For adventure seekers and avid anglers, the draw to B.C.’s floating lodges can prove irresistible.
Floating lodges are exactly that: accommodations saddled on top of water, anchored to nearby land. They can range in scale from small to huge, and in style from luxurious to rural man-cave charm.
Many are only accessible by float plane, allowing anglers to avoid over-fished areas. Though historically float lodges have been perceived as boys' clubs, some now offer spas and children's activities in order to attract more women and families.
King Pacific Lodge is one of the more popular floating wilderness lodges in B.C. Located in Barnard Harbour just south of Kitimat, the 17-room luxury resort has received a string of awards including a Condé Nast Traveler’s Readers’ Choice award for Top Resort in Canada 2011.
For those who prefer raw wildlife thrills over luxury, Paddler’s Inn in Simoom Sound is the place for kayakers and paddling enthusiasts. The emphasis here is on wildlife tours and hiking more than fishing. Don’t forget to pack your bear spray.
Check out pictures of five breathtaking B.C. floating lodges here:
King Pacific Lodge, Princess Royal Island
Nestled within Barnard Harbour in the heart of the Great Bear Rainforest, King Pacific Lodge (KPL) is a fly-in resort accessible only by float plane. Located 90 kilometres south of Prince Rupert near the southern tip of the Alaska panhandle, KPL is as remote as you can get without letting go of the comforts – and gourmet food – of a luxury hotel.
Activities at the 17-room, family-friendly “luxury adventure hotel” include heli-hiking, wilderness kayaking and whale watching. Ocean fishing, similar to the other lodges on this list, is the main attraction. Patient anglers can test their luck hooking salmon, lingcod, halibut and rockfish in KPL’s surrounding waters.

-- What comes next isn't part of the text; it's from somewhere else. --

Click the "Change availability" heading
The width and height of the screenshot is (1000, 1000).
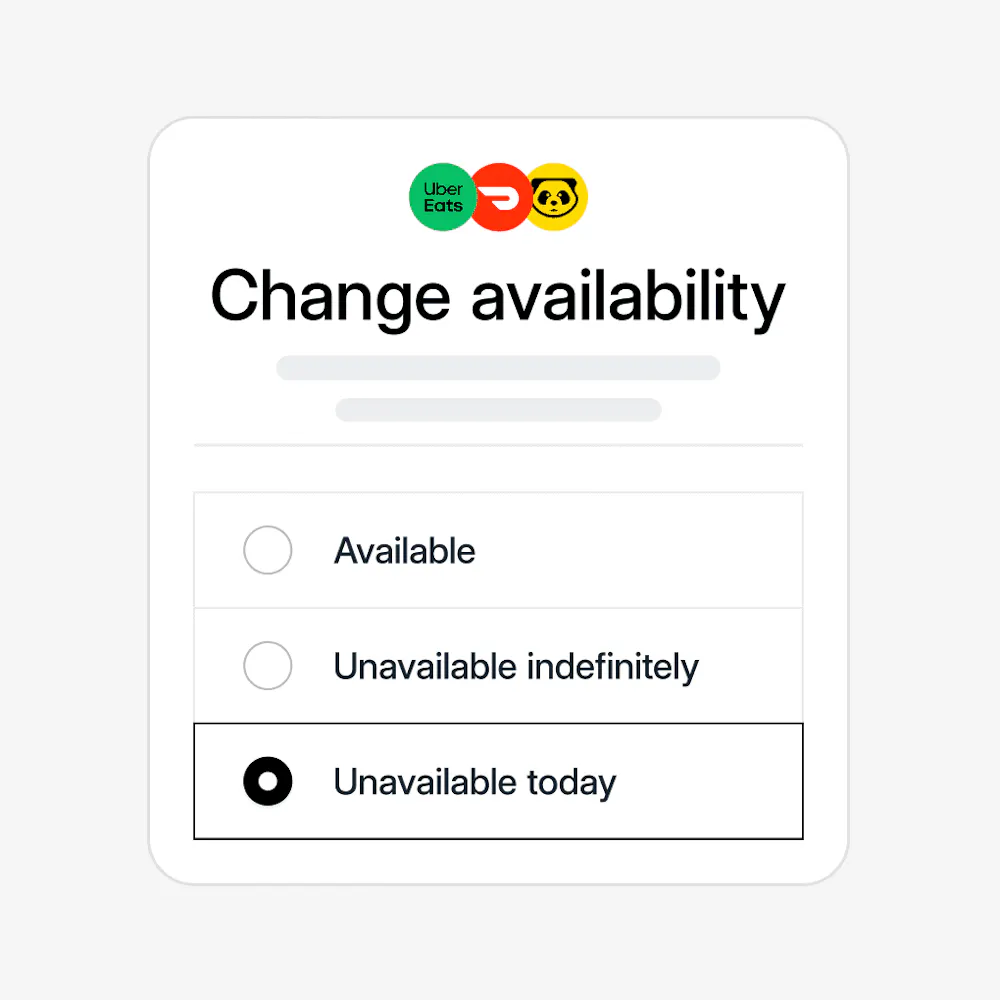(x=498, y=297)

Nimmo Bay Wilderness Resort, Nimmo Bay
Accessible only by air or water, Nimmo Bay is a family-owned and operated wilderness resort built on the water by the edge of the Great Bear Rainforest on the northern coast of Vancouver Island. With a 5,000 ft. onsite waterfall that provides the resort’s green-hydro power and drinking water, guests don’t have to venture far from their private cabins to enjoy the area’s breathtaking charm.

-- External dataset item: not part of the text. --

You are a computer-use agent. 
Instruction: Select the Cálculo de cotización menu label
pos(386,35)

No Internet service here, you’ll have to settle with finding satisfaction among a broad selection of activities that include paddle boarding, bear watching, rock climbing, snorkeling, yoga, and boat picknicing. Yes, boat picknicing.
Paddler’s Inn, Simoom Sound
Located in a part of British Columbia where neighbours are more likely to trade radio frequencies than cell phone numbers, Paddler’s Inn is a “must visit” destination for beginner and experienced kayakers. From Telegraph Cove on Vancouver Island, the trek to Paddler’s Inn takes about 2-3 days by kayak, 2 hours by boat and 20 minutes via float plane. Along the way, you may cross paths with eagles, sea otters, dolphins, and orcas.

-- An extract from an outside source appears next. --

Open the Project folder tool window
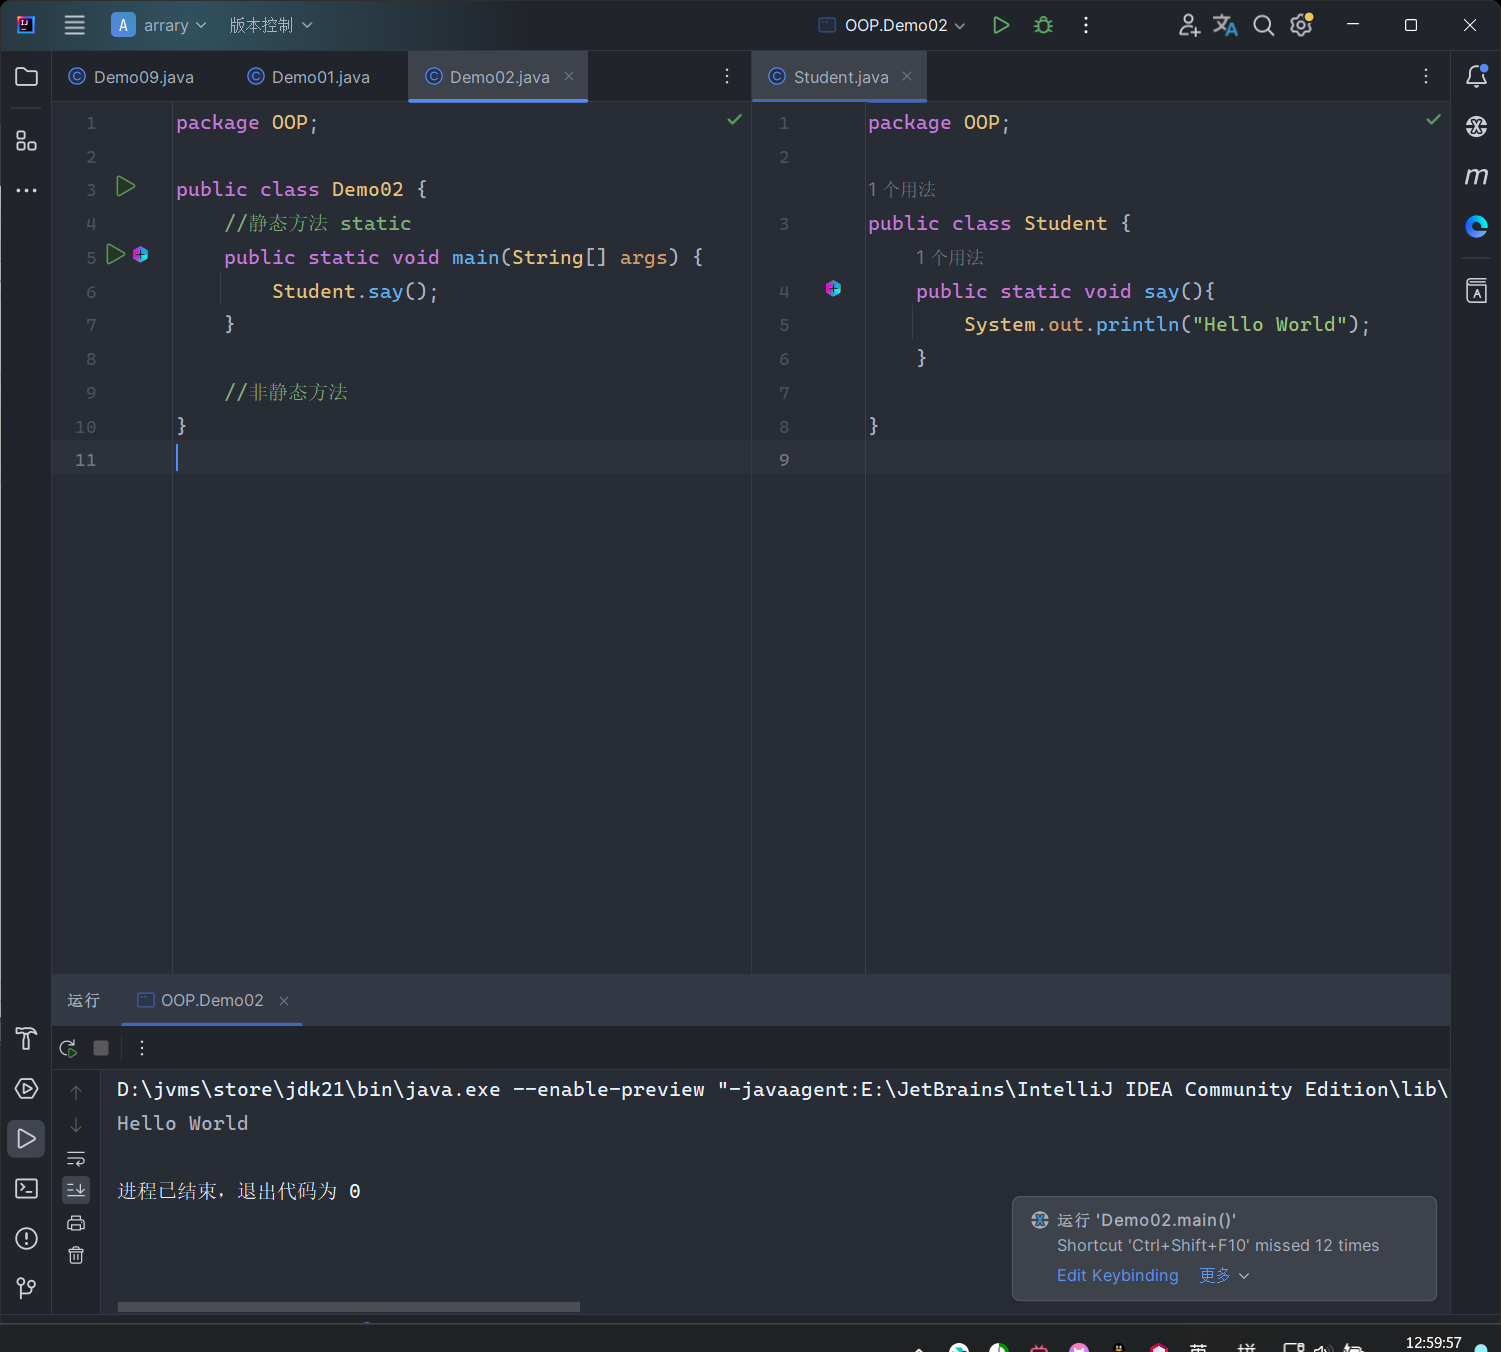1501x1352 pixels. (x=27, y=77)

Guests have the choice to book accommodations in the common lodge or private floating cabins. Kayaks are available to rent. Pets are also allowed.
Great Bear Lodge, Port Hardy
A floating lodge built to shelter grizzly bear and eagle watchers is as epic as it sounds. Located 80 miles from Port Hardy at the northeastern end of Vancouver Island, Great Bear Lodge is open from May to October. A typical day includes two grizzly viewing tours led by biologists, wilderness meals, and boat trips along the untamed edges of the rainforest.
Nootka Sound Resort, Nootka Sound
Billed as a “first-class salmon fishing lodge, fun family vacation resort and corporate retreat,” Nootka Sound Resort (NSR) is an attractive destination to escape to if you want to try your line at tidal fishing in generous waters. Located 10 minutes away from its land-based sister resort at Moutcha Bay, NSR is a 22-bedroom floating lodge with outdoor firepits perfect for swapping stories with fellow anglers. Guests can drive to Moutcha Bay and be picked up via boat to NSR.
The fishing in this area has been described as “spectacular,” according to recent guests who've reeled in large numbers of Conuma spring salmon.